Kan-Tor & Acco is proud to supports the case led by Permits Foundation, to encourage ‘open’ work permit or authorisation for legally resident expatriate partners.

On November 2020, the Foundation launched a new interactive feature available on the Permits Foundation website. This map of partner work access legislation around the world is the only one of its kind, providing a hub of information on country legislation and key criteria on this particular issue. Government authorities and global mobility professionals can instantly identify those best practice countries which enable direct work access for dependants of mobile employees.

Permits Foundations Agenda

Permits Foundation promotes the best practice of an ‘open’ work permit or authorisation for legally resident expatriate partners. This gives them immediate access to the employment market for the same duration as the main work permit holder, once they have obtained their accompanying family member residence status. They can then apply for jobs freely, and take temporary project work or part-time work, without the uncertainty and time consuming bureaucracy of a work permit application. It also reduces bureaucracy for the authorities and helps employers fill urgent and temporary vacancies.

About Permits Foundations

Permits Foundations is a not-for-profit organisation campaigning globally to improve work permit regulations to make it easier for partners of expatriate staff to gain employment during an international assignment.

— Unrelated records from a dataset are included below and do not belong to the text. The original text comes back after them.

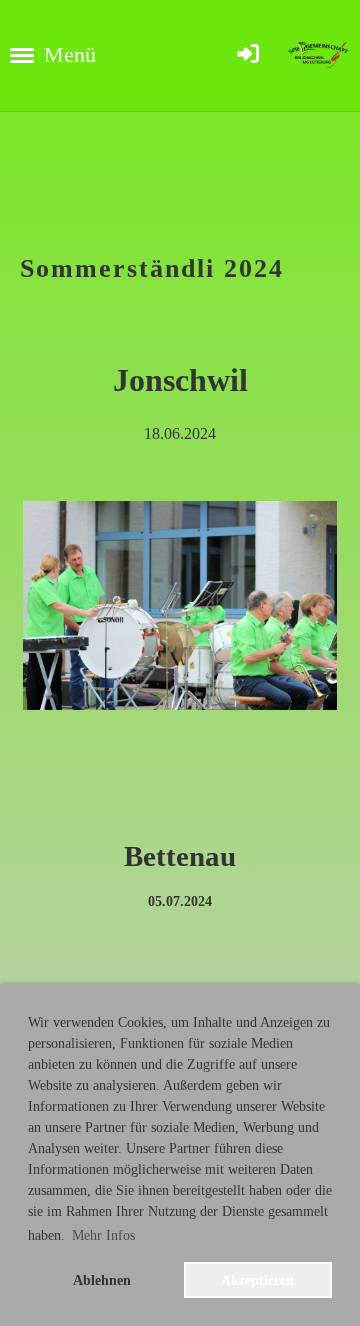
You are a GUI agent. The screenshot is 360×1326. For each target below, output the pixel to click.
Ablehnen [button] (102, 1280)
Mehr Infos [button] (103, 1235)
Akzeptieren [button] (257, 1280)
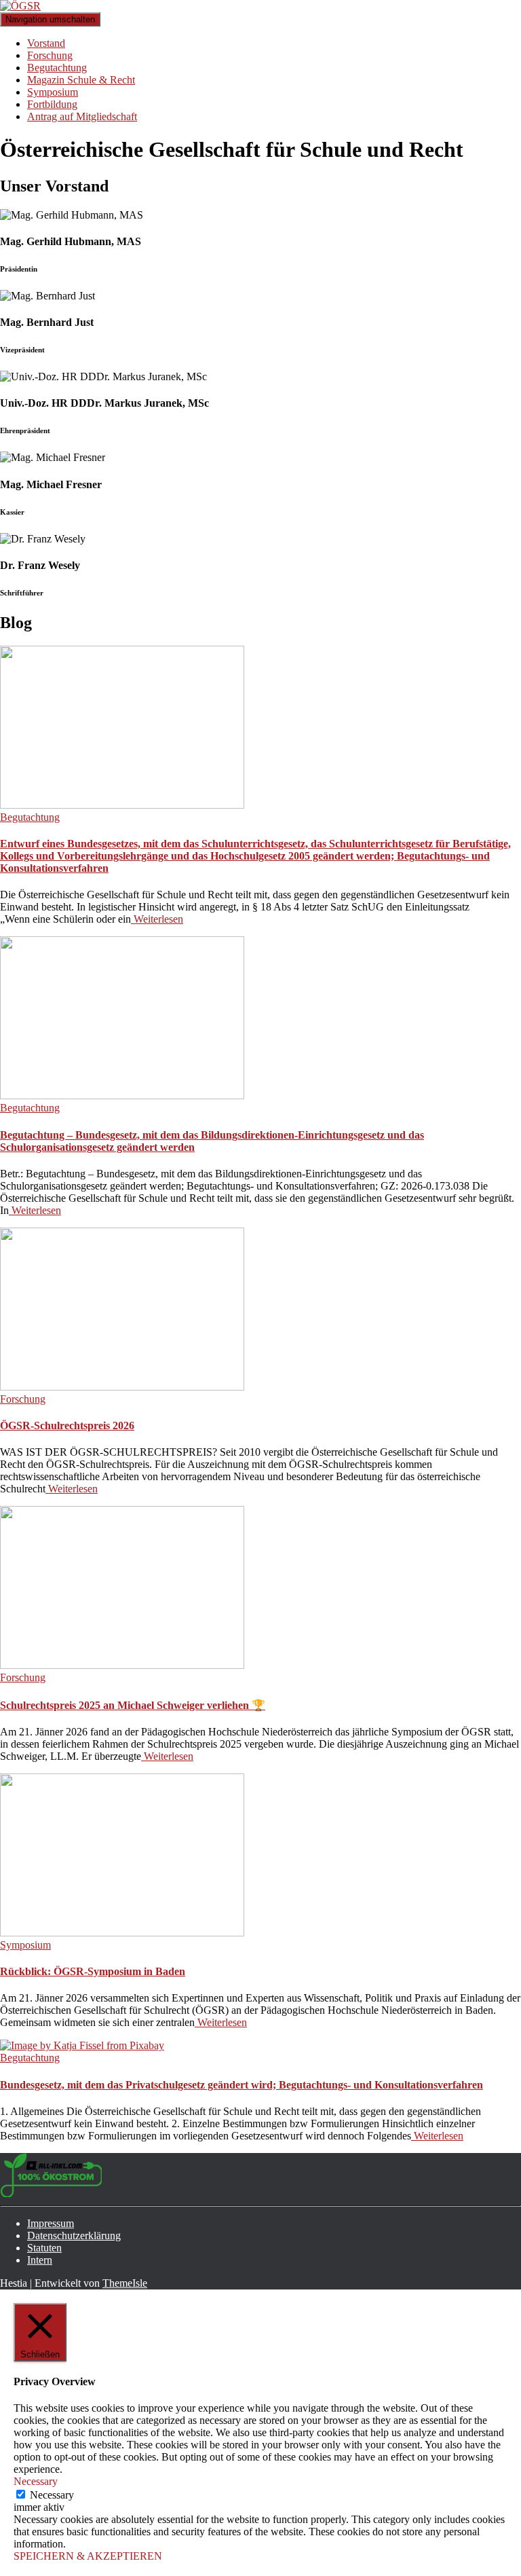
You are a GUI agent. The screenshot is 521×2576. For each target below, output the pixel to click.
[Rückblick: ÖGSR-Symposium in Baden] (122, 1932)
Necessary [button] (36, 2481)
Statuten (44, 2247)
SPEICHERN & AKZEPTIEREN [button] (88, 2556)
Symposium (52, 92)
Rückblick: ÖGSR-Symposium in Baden (92, 1971)
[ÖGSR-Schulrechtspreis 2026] (122, 1387)
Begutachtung (57, 67)
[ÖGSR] (20, 6)
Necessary (52, 2495)
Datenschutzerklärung (74, 2235)
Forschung (50, 55)
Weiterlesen (157, 919)
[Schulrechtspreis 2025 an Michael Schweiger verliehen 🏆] (122, 1665)
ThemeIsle (124, 2283)
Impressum (50, 2223)
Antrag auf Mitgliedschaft (82, 116)
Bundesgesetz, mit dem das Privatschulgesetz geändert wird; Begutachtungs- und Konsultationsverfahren (241, 2085)
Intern (39, 2260)
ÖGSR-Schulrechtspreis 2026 (67, 1425)
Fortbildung (52, 104)
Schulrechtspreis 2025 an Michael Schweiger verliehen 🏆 (132, 1705)
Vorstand (46, 43)
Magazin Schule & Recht (81, 80)
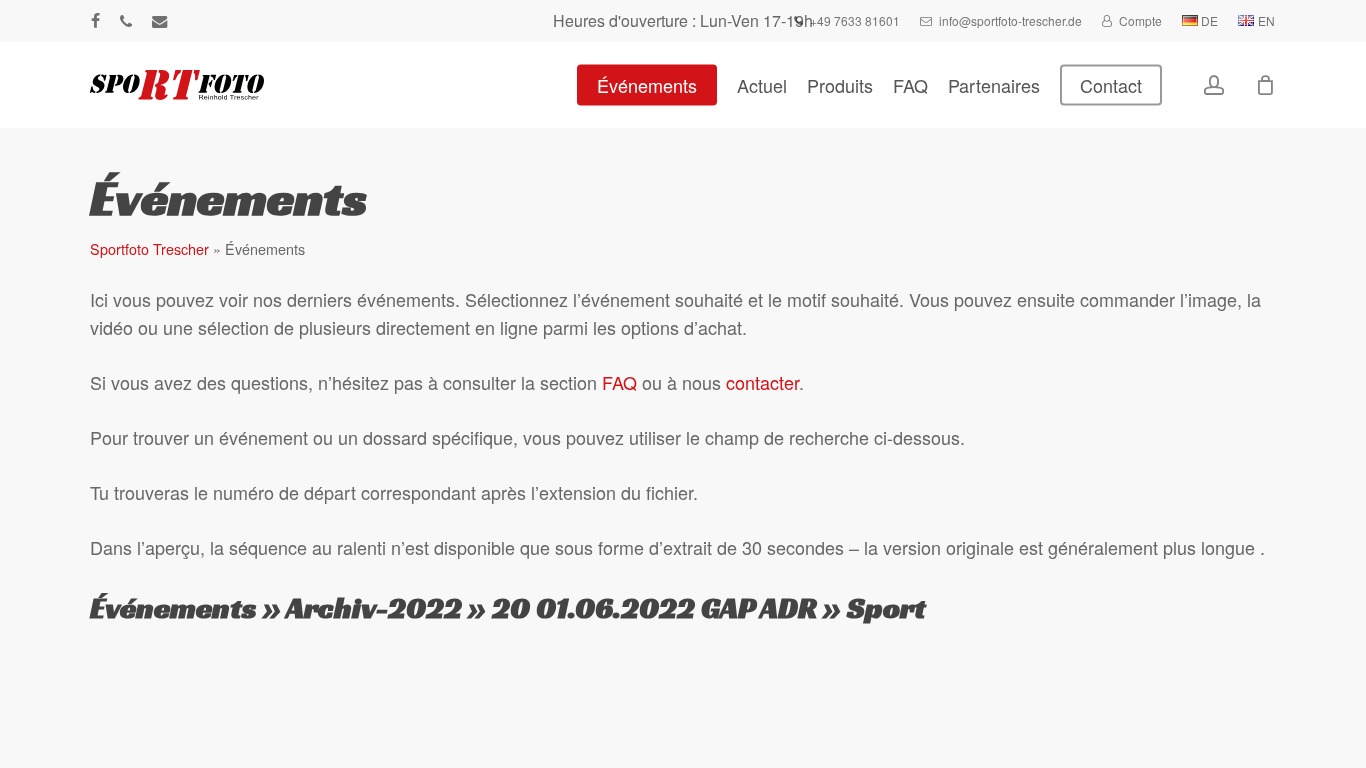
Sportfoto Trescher (149, 248)
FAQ (619, 382)
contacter (762, 382)
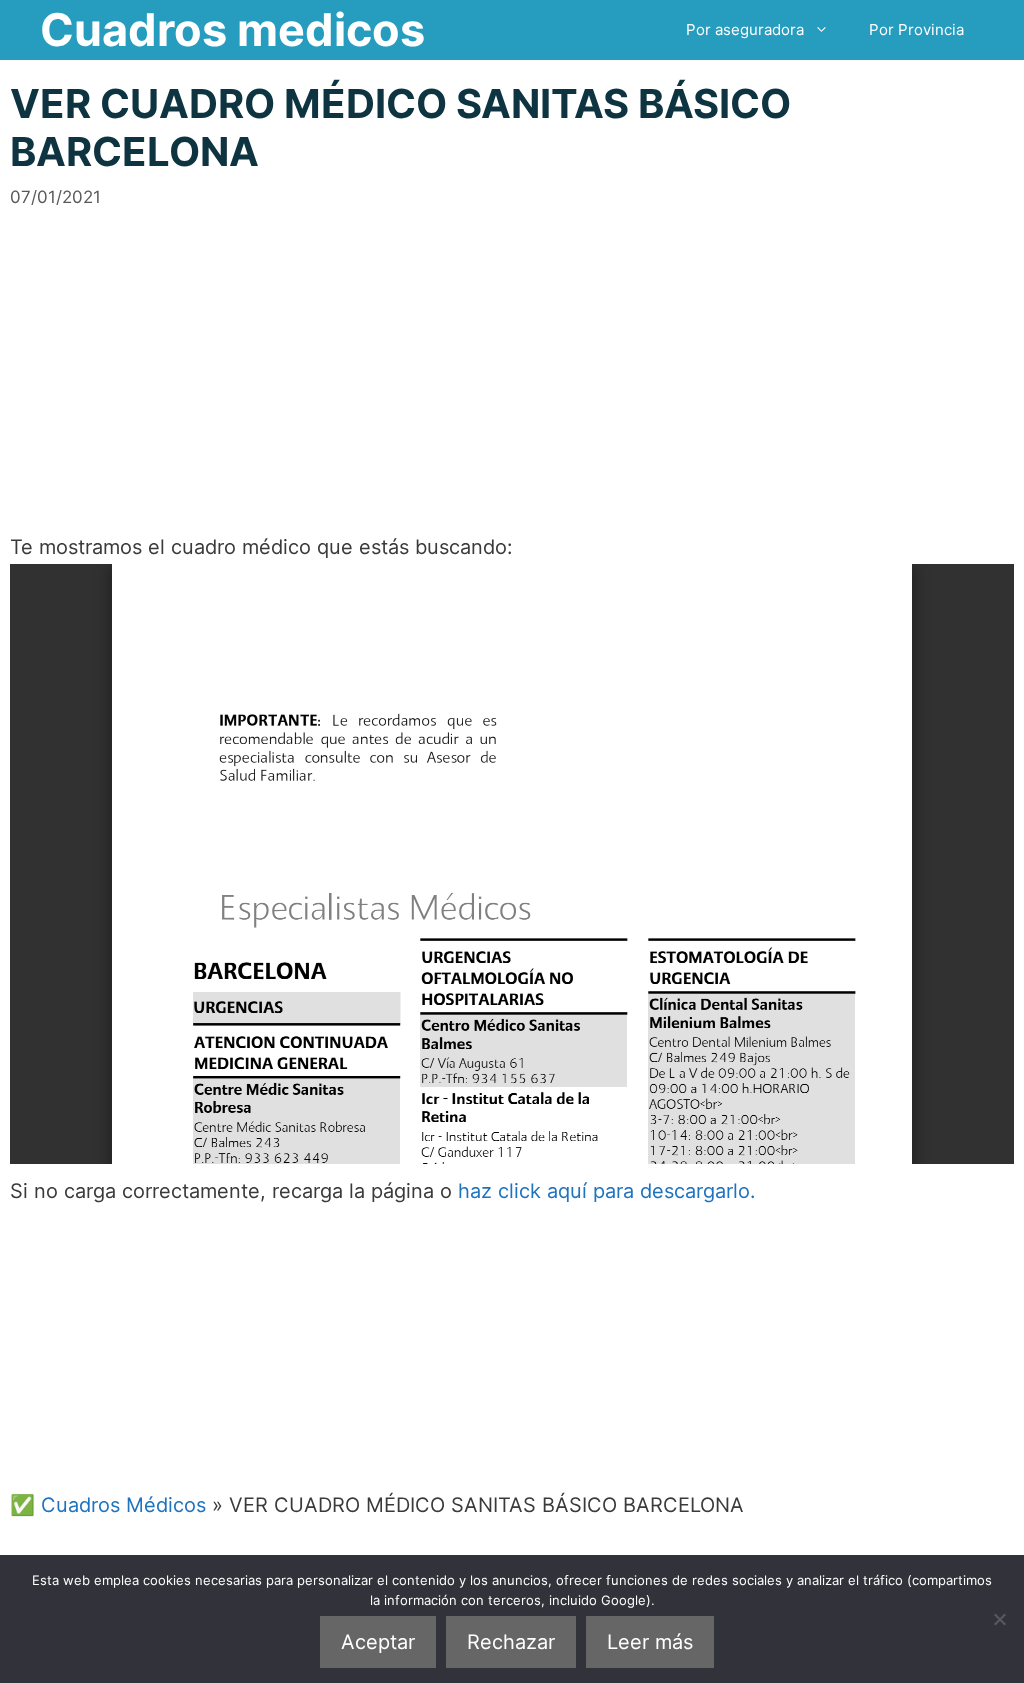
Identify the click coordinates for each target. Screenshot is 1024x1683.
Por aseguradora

Since our start-up in 2001, Permits Foundations have been progressively successful in influencing change throughout the European Union, as well as in the USA, Asia (India, Japan, Hong Kong) and Latin America (Brazil and Peru). Thirty-five countries now allow accompanying spouses or partners to work. Permits Foundations continue to promote best practice and monitor legislative improvements in all these countries, as well as setting up new projects (for example, in South Africa and China) in our global campaign.

Permits Foundations surveys show that governments that allow partners to work attract highly skilled employees associated with international business, investment and development; creating a ‘triple win’ for host countries, employers and families alike.

Spouses Work in Israel

Spouse/ partner of Hi-Tech (HIT) Visa holder can access employment via the Employment Authorization for Spouse (EAS) Visa. The EAS visa, type Hi-Tech B-1 will allow the spouse to work for any employer without a requirement for a prevailing wage. This cover self-employment, in certain conditions.

Children (under the age of 18) of a Hi-Tech (HIT) visa holder are not allowed to work in Israel.

The one-year Hi-Tech (HIT) visa is granted to foreign experts of visa-waiver nationality who will work for qualified high-tech companies in Israel.

Dependants of B-1 Foreign Expert Visa holder may reside in Israel on a B-2 Visitor Visa. Spouse/ partners are not allowed to work on this visa and must obtain their own B-1 Foreign Expert visa based on their own eligibility and sponsored by their prospective employer

Dependants of Hi-Tech (HIT) visa and B-1 Foreign Expert visa holders include:

1.      the spouse

2.      non-married partner (subject to the discretion of the Ministry of Interior)

3.      same-sex spouse (subject to the discretion of the Ministry of Interior)

4.      children under the age of 18.